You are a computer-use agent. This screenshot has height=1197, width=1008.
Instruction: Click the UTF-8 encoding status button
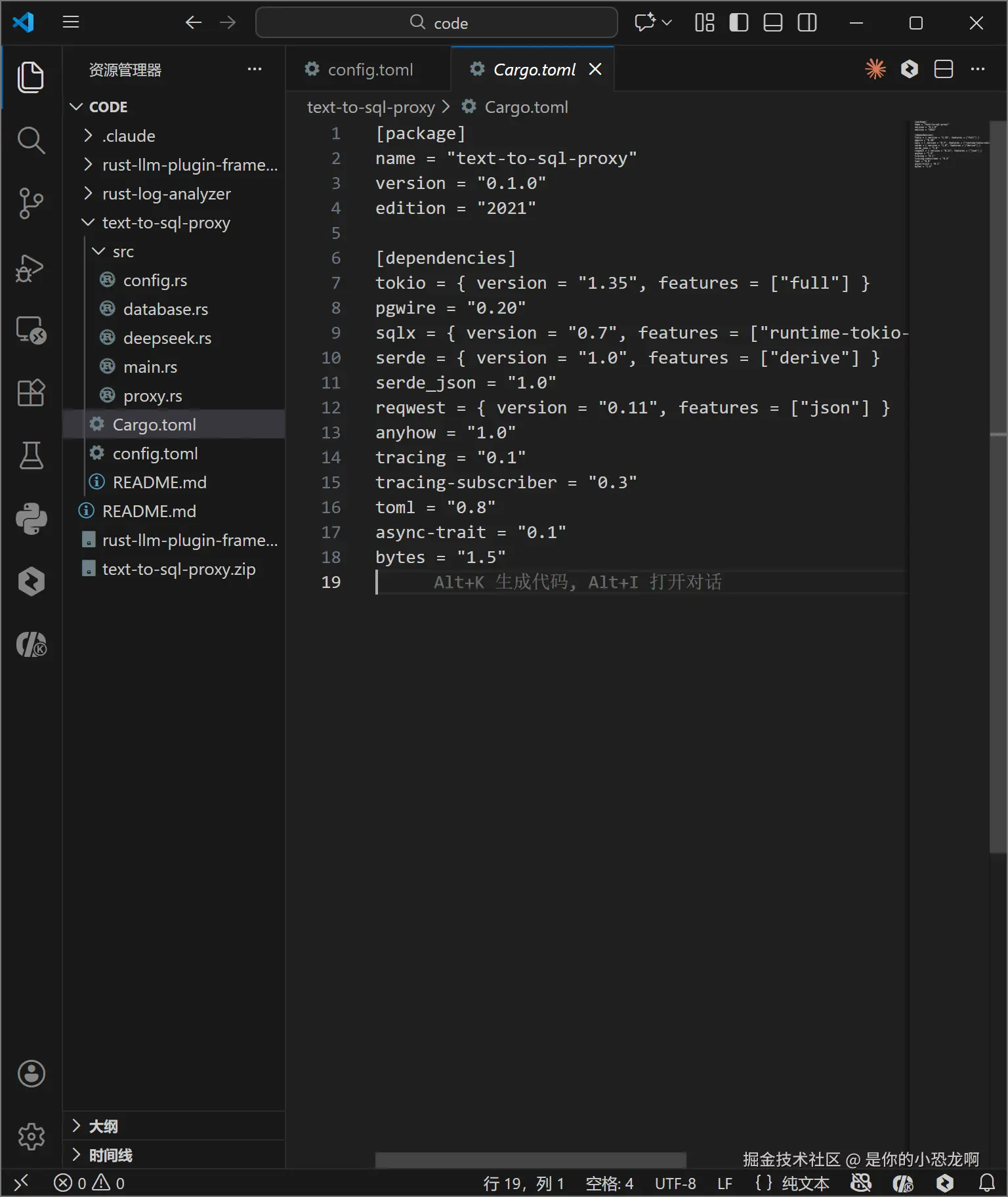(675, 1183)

• • • •

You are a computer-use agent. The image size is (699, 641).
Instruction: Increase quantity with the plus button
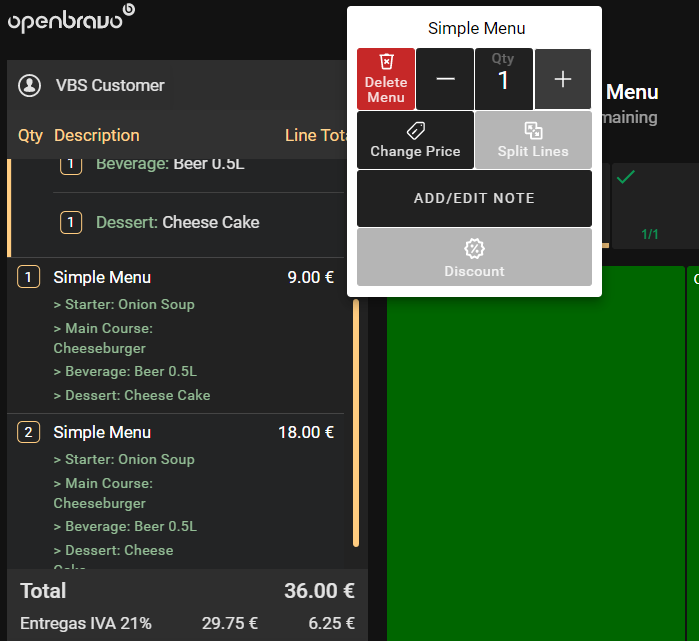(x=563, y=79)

• • • •

About this task =
Find every line in the records that has the word "agent". Copy those lines.

Output for this task =
You are a computer-use agent. This screenshot has height=1197, width=1008.
You are a computer-use agent. The image size is (699, 641).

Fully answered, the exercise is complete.